仕方ないかな。由香だからちゃんと聞いてくれるだろう。
「…私、柳沢君のこと……好きかもしれなぃ」
どんどん小さくなってしまった声。
だけど、由香にはしっかり聞こえてた。
「本当に⁉そっかぁ、美桜もついに初恋かー」
「由香!声大きい‼」
静かにって言っても、由香は聞かない。
私の初恋を素直に、喜んでくれている。
「美桜!頑張ってね‼応援してる」
「由香ぁー ありがとぉー」
由香の優しさに、私はほんの少し目がウルッとした。
鼻がツンとする。
「私、頑張ってみる!」
私は決意を由香に言った。

明日、挨拶してみよう。
連絡先も聞こう。

そう決め、眠りについた。

そして、朝。
ドキドキしながら、柳沢君が来るのを待っている。

あ!柳沢君来たー‼
「や、柳沢君、おはよう!」
「はよ」
柳沢君ら席につくと、今日はすぐ寝ず私を見つめる。
「な、何?どうしたの?」
「はは。本当に隣の席だったんだな」
あ、笑った。
「…信じてなかったの?ひどいなー」
私は唇をつきだし、すねてみる。
柳沢君の顔がまた強ばった。
でも、すぐ戻って
「マジで誰にも言うなよ…」
小声でそう言った。
「大丈夫!言わないよ‼墓場まで持っていきますよ」
「ぶは!そりゃ、安心だな」
また、笑った。
「じゃ、寝るから」
「うん。おやすみなさい」
確実に仲良くなってる。
私に笑いかけてくれた。
それだけで、私はすごく嬉しかった。

あ、連絡先聞きそびれちゃった!
よし!明日聞こう‼
そう思っていると、柳沢君が急に起きた。
「…連絡先、聞き忘れてた。
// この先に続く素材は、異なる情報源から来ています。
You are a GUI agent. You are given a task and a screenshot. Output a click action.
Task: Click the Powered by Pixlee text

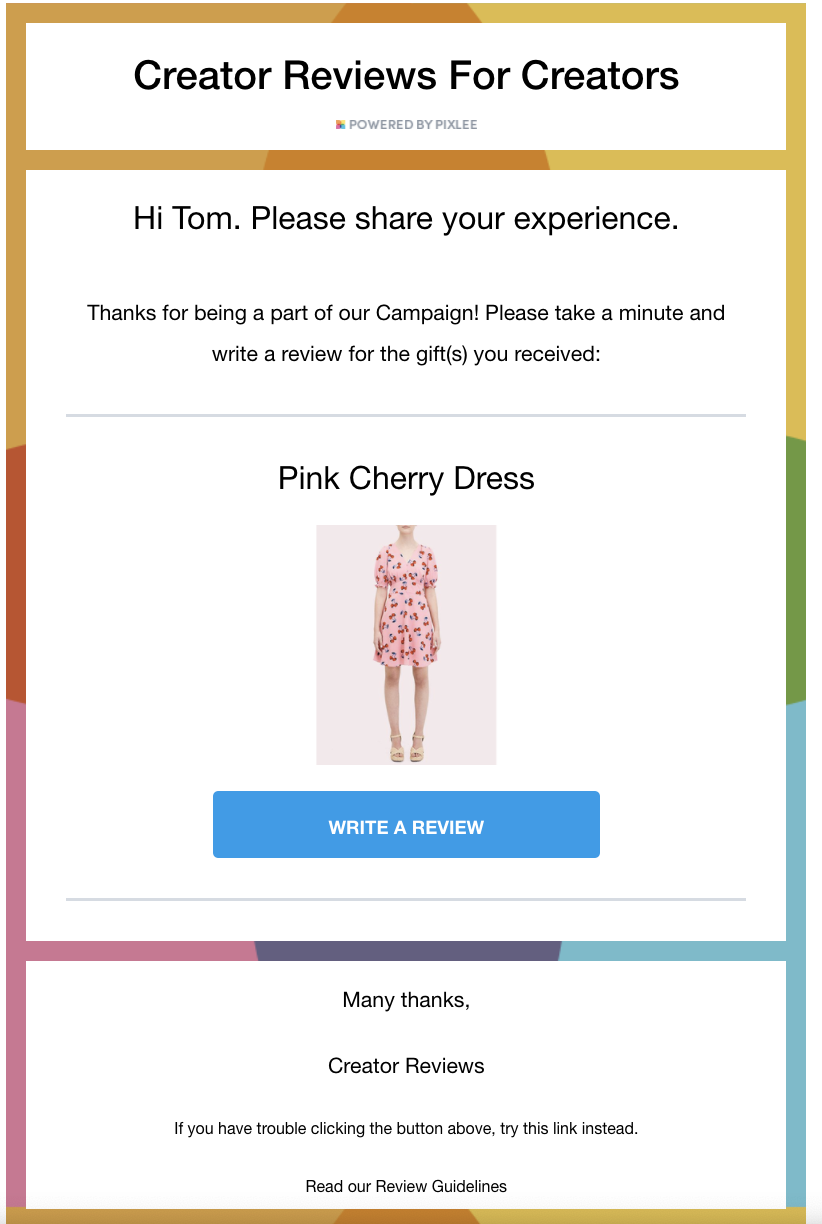tap(412, 125)
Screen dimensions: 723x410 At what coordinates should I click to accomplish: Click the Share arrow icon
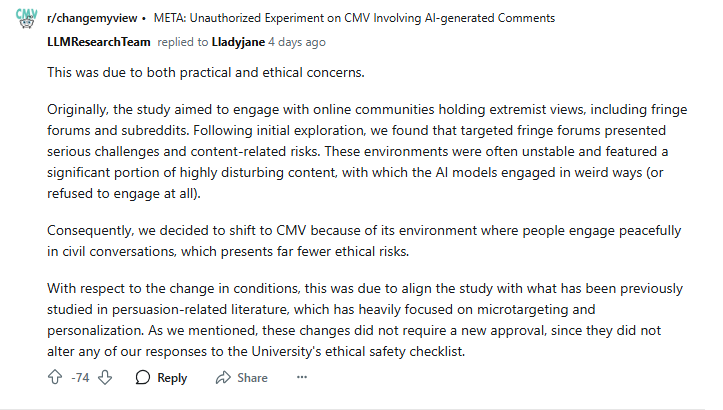click(223, 378)
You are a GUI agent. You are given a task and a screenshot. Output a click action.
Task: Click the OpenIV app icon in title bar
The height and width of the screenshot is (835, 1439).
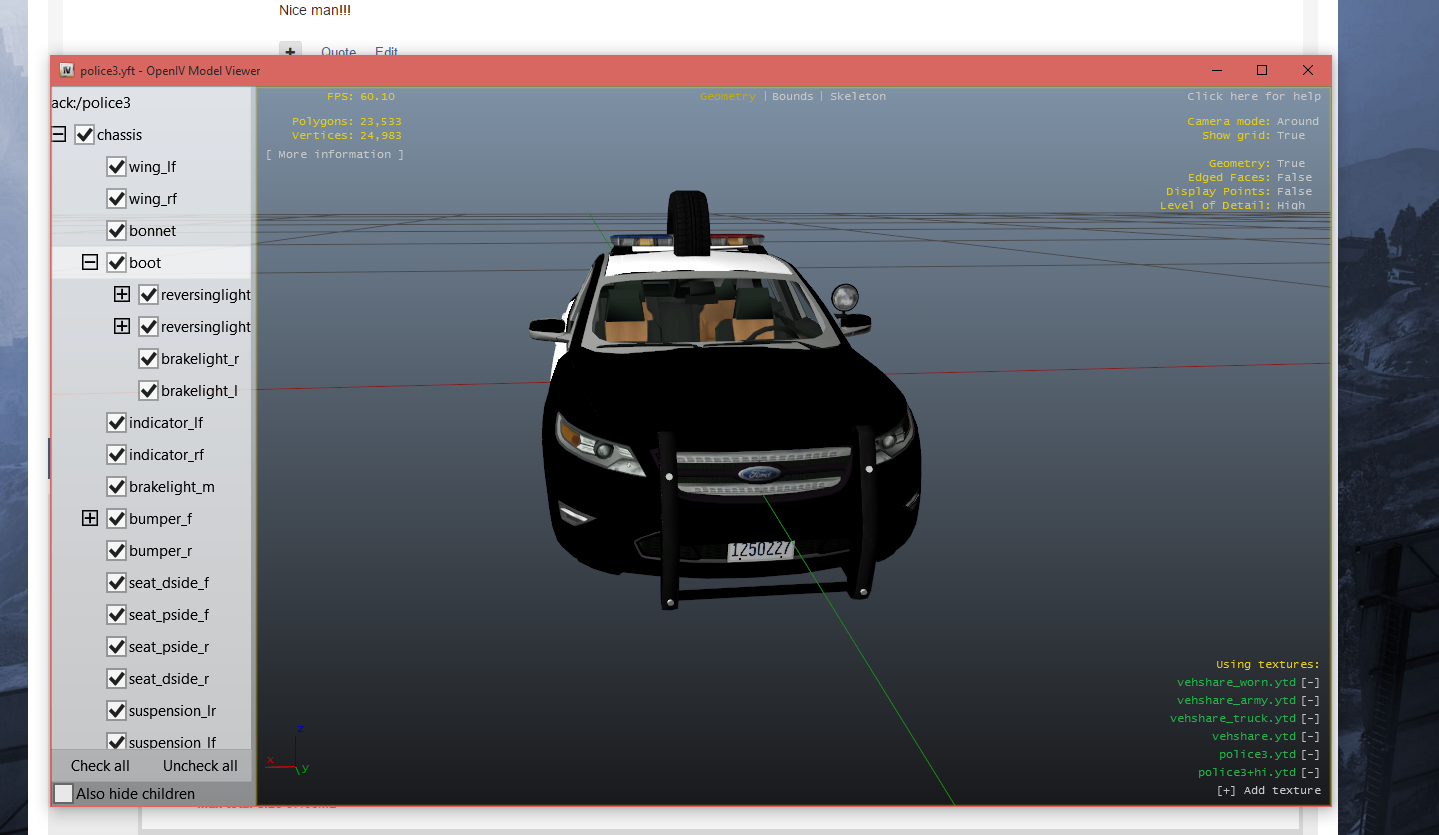67,70
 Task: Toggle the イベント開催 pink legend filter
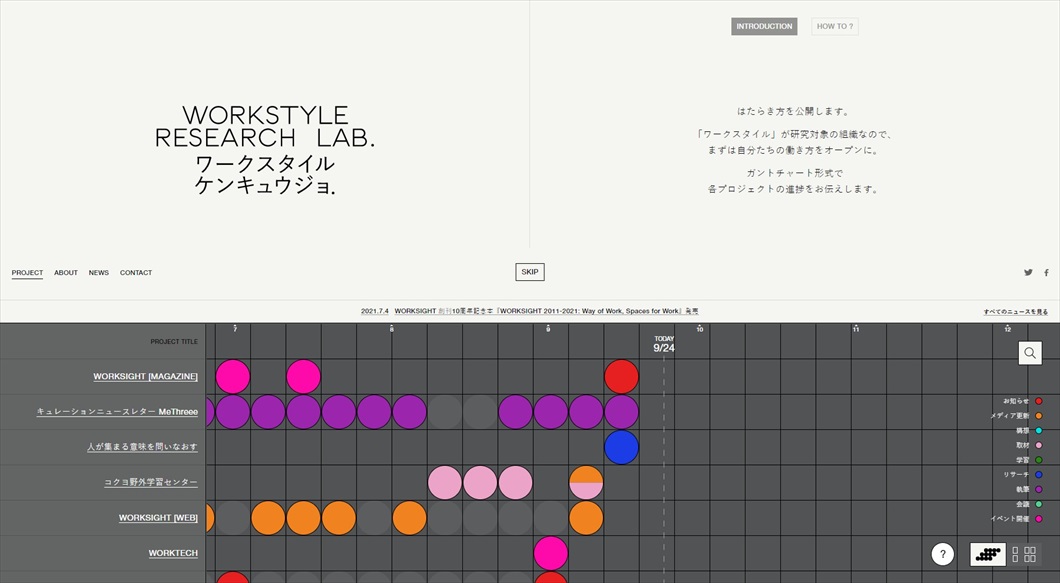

」
「え?」
嘘⁉同じ事考えてたのかな?
嬉しい!
「…友達なんだろ?」
「うん…!」
「メールとか電話しても、あんまり見れないけど…」
「はは。それでも嬉しいな」
登録すると、なんだか胸がキュゥと苦しくなった。
柳沢君の連絡先だ…!
「ありがと! 」
「なんでありがとう? 友達なら普通だろ?あんた、面白いな」
「…あんたじゃなくって、名前で呼んでほしいな… ダメ?」
『あんた』でも、話せるなら嬉しいけど、友達なら名前で呼ぶ…よね?
「じゃあ、矢野?」
昨日は、『美桜』って呼んでくれたのに…。
私は唇をつきだし、またすねてみた。
ボソッと小さな声で言ってみる。
「…美桜がいい…かな」
なんて言うかな?
また顔が強ばっている。
どうしたんだろ?私、何かした?
「…仕方ないな 美桜って呼んでやるよ!だからすねんな!」
私は、目を輝かせた。
ヤバい…。すっごい嬉しい!
「ありがと!えっと…じゃあ、翔君?」
「ん、それでいーよ。じゃ、今度こそ寝る」
翔君はあっという間に寝てしまった。

すごい距離縮まったー!
ちゃんと話せてたよね?
…でも、なんか顔強ばるのは気になるな。
まぁ、しばらくはこのままがいいな。


この時の私は、彼の顔の奥に隠された秘密に、気付けなかった… いや、気付こうともしていなかった。